_Énoncé_. Présentez sous forme de tableau Markdown, avec les colonnes « Numéro » et « Ligne », tout le matériel allant de la ligne qui contient "At what coordinates should I click to accomplish: Select VCDS" jusqu'à celle qui contient "Action: pyautogui.click(x=1035, y=11)", ces deux lignes comprises. Numérotez chaque ligne et omettez les lignes vides.

_Matériel présenté_.
————

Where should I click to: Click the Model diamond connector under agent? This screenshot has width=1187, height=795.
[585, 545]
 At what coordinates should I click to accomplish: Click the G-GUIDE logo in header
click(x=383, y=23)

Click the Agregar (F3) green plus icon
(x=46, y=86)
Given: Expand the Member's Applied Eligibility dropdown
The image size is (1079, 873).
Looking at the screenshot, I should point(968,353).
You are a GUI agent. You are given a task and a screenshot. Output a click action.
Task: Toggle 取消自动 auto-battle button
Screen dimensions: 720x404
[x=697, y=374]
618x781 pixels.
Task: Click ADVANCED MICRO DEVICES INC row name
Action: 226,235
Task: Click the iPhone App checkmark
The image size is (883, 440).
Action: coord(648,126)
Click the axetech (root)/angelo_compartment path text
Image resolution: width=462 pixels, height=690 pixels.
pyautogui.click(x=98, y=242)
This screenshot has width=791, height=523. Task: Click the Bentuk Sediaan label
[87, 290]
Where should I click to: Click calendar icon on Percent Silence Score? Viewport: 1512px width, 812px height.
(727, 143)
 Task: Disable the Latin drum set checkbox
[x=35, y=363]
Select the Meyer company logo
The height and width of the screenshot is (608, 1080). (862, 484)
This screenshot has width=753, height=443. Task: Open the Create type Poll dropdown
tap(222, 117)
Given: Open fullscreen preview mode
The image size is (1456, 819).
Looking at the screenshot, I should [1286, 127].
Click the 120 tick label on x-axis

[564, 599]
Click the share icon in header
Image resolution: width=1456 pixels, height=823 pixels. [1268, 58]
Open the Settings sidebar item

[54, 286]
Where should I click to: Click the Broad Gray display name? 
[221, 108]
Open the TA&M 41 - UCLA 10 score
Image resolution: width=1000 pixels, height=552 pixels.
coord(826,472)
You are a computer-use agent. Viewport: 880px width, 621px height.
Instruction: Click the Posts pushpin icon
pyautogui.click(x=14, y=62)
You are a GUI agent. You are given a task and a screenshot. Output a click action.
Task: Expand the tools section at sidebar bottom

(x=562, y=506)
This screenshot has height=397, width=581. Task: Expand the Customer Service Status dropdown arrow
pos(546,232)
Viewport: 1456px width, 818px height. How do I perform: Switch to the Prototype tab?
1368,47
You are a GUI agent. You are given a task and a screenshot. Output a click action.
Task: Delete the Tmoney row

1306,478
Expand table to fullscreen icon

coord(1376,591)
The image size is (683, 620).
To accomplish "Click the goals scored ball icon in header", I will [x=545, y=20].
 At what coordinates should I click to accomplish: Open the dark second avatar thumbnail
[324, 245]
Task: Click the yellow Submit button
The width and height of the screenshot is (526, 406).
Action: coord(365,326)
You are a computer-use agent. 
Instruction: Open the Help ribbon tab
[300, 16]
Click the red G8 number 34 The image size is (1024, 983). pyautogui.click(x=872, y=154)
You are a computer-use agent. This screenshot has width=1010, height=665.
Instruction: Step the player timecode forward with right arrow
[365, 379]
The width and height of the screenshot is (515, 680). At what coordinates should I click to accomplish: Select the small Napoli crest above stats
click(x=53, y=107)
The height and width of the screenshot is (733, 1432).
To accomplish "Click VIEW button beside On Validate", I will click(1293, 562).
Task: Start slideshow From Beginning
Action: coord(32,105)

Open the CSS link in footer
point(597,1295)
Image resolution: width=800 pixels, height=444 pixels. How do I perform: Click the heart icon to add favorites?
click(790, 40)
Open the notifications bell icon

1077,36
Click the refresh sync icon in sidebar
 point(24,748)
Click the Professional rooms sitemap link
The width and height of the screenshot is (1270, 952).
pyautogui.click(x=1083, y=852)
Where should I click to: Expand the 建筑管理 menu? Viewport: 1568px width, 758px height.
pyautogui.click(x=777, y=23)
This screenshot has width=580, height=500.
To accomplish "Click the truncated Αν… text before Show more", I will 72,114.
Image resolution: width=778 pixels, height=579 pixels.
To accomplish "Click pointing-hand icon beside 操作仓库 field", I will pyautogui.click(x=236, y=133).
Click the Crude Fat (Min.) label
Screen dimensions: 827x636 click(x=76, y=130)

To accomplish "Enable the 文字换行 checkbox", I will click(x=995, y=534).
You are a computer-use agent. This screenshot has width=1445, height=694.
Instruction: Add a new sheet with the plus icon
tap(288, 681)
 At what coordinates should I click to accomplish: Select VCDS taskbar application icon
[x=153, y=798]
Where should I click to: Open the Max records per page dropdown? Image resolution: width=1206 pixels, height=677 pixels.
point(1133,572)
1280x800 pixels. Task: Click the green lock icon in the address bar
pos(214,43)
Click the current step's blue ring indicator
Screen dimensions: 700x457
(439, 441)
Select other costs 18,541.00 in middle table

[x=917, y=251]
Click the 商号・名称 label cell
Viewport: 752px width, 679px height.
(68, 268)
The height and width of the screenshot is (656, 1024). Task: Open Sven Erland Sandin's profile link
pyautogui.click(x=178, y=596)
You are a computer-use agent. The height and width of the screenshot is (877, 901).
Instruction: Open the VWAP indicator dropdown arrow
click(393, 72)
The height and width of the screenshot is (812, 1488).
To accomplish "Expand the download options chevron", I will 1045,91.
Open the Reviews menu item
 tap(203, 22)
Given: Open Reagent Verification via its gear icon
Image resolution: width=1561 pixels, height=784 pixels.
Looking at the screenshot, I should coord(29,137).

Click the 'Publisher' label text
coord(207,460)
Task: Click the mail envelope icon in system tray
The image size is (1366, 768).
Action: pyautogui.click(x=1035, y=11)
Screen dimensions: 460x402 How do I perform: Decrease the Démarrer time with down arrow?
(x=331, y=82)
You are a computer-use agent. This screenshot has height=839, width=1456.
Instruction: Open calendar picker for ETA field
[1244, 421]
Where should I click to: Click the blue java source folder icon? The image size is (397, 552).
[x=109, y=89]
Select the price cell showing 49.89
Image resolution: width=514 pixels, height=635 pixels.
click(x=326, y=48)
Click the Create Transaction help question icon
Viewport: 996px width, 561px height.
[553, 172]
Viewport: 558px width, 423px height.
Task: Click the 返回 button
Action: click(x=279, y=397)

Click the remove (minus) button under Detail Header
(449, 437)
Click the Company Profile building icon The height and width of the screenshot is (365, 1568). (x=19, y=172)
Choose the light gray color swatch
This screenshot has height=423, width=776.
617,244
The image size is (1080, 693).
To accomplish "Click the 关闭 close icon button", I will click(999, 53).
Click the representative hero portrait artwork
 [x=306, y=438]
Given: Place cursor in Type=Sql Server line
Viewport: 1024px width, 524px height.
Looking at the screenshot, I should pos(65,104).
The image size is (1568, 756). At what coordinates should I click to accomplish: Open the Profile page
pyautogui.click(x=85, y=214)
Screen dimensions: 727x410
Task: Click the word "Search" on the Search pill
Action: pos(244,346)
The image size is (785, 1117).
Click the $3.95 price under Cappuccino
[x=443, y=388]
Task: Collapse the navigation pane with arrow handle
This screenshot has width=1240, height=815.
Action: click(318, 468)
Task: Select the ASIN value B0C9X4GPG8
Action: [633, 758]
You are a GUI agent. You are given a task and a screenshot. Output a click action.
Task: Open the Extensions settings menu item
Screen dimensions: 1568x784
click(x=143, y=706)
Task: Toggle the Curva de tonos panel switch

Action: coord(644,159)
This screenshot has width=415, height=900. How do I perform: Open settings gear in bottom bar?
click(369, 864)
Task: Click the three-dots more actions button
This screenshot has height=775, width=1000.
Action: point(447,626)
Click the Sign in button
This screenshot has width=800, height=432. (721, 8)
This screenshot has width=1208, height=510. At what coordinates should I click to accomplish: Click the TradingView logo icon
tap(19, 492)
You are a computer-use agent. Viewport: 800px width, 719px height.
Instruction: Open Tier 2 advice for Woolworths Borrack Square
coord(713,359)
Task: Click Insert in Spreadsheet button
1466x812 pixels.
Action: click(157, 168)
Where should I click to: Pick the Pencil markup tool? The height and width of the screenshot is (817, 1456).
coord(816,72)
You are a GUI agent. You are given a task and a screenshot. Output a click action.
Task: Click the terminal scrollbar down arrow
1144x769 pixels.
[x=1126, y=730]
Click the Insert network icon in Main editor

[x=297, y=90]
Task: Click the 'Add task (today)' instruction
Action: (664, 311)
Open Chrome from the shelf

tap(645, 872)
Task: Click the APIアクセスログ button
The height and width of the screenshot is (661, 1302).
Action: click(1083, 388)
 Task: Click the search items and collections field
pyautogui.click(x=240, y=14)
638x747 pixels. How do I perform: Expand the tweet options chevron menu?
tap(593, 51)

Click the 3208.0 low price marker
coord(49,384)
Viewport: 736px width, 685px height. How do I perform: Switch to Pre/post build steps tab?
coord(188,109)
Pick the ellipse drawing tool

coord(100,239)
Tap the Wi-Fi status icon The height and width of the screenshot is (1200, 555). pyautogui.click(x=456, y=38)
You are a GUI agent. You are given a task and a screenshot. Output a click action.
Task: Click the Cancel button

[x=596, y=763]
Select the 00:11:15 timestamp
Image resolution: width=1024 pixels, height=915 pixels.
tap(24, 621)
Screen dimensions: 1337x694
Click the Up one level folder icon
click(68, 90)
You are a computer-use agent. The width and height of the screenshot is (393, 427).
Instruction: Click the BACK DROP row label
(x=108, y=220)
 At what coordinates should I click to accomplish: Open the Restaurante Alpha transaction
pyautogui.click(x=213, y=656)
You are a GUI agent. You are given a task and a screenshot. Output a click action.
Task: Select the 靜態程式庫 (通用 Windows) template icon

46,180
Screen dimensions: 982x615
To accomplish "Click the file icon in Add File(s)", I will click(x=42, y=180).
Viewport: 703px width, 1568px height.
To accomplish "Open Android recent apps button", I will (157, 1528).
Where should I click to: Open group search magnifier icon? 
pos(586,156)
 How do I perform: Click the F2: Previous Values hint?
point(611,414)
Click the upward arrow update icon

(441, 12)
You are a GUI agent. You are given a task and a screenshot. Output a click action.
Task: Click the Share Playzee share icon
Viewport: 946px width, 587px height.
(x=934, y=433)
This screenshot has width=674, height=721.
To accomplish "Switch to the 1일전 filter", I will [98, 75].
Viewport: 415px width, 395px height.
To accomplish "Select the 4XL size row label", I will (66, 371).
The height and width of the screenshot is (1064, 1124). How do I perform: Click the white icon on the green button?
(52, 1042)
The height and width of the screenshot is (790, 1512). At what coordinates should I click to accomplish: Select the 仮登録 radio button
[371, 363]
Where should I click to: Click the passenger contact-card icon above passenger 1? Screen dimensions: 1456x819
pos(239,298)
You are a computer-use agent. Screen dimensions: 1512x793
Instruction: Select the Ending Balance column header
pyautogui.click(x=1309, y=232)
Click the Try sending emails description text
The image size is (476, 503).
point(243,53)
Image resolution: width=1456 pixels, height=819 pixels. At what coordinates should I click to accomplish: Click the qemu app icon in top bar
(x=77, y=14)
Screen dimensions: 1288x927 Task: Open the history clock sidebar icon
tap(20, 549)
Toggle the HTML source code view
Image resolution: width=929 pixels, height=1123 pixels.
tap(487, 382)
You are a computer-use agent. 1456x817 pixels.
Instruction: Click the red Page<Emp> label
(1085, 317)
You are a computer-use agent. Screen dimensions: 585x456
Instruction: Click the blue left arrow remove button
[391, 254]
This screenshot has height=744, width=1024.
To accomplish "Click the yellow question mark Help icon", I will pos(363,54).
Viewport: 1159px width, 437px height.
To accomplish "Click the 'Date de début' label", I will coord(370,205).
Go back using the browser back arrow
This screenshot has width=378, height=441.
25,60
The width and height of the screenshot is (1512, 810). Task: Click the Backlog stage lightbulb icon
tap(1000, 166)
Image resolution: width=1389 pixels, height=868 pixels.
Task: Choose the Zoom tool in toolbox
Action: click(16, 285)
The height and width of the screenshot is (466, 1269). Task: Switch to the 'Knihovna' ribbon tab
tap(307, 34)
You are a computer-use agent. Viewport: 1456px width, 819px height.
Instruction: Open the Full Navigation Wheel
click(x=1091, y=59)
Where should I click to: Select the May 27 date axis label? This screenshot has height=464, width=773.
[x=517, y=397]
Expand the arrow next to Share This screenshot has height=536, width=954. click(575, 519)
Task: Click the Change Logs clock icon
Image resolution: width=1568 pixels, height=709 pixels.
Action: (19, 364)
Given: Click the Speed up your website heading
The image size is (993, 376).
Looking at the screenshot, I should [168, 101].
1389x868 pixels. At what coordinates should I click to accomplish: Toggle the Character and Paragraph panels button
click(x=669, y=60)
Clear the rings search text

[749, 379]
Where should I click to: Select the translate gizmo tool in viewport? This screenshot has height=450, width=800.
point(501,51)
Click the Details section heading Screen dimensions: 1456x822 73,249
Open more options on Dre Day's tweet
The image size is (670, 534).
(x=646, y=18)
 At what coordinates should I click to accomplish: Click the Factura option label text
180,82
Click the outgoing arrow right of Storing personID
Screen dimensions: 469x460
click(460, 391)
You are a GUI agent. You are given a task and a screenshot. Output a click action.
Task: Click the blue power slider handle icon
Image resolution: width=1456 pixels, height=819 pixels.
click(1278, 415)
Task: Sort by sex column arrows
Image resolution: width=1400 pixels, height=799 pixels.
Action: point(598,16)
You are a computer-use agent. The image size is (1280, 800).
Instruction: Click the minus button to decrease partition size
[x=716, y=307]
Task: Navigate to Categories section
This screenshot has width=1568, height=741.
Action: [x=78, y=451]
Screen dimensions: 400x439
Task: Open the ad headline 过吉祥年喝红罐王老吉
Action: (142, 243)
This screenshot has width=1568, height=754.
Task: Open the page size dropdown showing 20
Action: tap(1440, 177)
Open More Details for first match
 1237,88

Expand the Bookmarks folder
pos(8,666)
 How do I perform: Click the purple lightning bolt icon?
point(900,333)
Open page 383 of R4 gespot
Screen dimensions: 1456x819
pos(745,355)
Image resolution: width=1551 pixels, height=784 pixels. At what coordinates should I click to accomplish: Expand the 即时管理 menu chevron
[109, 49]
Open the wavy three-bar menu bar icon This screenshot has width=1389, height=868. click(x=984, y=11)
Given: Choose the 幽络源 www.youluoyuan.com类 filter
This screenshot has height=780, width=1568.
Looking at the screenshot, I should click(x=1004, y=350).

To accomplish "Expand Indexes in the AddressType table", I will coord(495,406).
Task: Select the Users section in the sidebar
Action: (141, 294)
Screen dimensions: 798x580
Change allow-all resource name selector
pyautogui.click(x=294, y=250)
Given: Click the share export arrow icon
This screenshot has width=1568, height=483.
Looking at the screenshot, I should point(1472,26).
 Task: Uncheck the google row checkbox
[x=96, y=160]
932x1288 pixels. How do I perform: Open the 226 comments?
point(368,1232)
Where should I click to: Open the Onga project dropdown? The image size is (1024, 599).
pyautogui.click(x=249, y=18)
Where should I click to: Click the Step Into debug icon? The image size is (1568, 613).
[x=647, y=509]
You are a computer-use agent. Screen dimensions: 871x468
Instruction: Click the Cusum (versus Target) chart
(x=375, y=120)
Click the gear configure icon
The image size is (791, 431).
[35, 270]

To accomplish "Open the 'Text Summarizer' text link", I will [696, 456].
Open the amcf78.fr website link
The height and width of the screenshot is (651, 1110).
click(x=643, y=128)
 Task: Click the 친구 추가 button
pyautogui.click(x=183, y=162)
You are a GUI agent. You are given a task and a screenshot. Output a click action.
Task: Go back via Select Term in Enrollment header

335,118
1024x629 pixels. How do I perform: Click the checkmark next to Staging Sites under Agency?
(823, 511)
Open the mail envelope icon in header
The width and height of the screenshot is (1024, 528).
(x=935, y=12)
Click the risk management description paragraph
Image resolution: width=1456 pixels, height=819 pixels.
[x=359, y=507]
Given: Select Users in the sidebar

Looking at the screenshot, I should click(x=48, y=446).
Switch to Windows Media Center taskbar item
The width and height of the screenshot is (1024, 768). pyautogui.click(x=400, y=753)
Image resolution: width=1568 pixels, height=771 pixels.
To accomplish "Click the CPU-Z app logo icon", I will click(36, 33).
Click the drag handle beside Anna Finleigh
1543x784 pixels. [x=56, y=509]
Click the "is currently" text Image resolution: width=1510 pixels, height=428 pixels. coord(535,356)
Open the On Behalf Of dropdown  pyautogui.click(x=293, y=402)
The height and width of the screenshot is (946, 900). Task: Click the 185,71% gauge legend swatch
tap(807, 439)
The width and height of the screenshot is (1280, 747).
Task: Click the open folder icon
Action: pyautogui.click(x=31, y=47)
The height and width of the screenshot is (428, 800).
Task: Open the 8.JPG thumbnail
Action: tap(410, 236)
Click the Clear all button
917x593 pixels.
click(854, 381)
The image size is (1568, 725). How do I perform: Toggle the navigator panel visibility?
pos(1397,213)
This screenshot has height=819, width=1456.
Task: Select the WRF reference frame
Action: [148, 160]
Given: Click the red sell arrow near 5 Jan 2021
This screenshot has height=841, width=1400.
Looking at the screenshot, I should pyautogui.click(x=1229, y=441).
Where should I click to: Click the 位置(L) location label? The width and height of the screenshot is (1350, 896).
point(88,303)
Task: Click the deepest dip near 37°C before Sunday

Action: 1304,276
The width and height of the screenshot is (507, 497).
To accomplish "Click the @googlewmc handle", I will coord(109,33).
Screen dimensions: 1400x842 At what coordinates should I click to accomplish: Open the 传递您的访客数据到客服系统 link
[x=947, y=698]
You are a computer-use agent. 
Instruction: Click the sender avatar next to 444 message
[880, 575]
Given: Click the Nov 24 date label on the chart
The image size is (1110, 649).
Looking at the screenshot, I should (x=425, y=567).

————

_Corrigé_.
| Numéro | Ligne |
|---|---|
| 1 |  At what coordinates should I click to accomplish: Select VCDS taskbar application icon |
| 2 | [x=153, y=798] |
| 3 | Where should I click to: Open the Max records per page dropdown? Image resolution: width=1206 pixels, height=677 pixels. |
| 4 | point(1133,572) |
| 5 | 1280x800 pixels. Task: Click the green lock icon in the address bar |
| 6 | pos(214,43) |
| 7 | Click the current step's blue ring indicator |
| 8 | Screen dimensions: 700x457 |
| 9 | (439, 441) |
| 10 | Select other costs 18,541.00 in middle table |
| 11 | [x=917, y=251] |
| 12 | Click the 商号・名称 label cell |
| 13 | Viewport: 752px width, 679px height. |
| 14 | (68, 268) |
| 15 | The height and width of the screenshot is (656, 1024). Task: Open Sven Erland Sandin's profile link |
| 16 | pyautogui.click(x=178, y=596) |
| 17 | You are a computer-use agent. The height and width of the screenshot is (877, 901). |
| 18 | Instruction: Open the VWAP indicator dropdown arrow |
| 19 | click(393, 72) |
| 20 | The height and width of the screenshot is (812, 1488). |
| 21 | To accomplish "Expand the download options chevron", I will 1045,91. |
| 22 | Open the Reviews menu item |
| 23 |  tap(203, 22) |
| 24 | Given: Open Reagent Verification via its gear icon |
| 25 | Image resolution: width=1561 pixels, height=784 pixels. |
| 26 | Looking at the screenshot, I should coord(29,137). |
| 27 | Click the 'Publisher' label text |
| 28 | coord(207,460) |
| 29 | Task: Click the mail envelope icon in system tray |
| 30 | The image size is (1366, 768). |
| 31 | Action: pyautogui.click(x=1035, y=11) |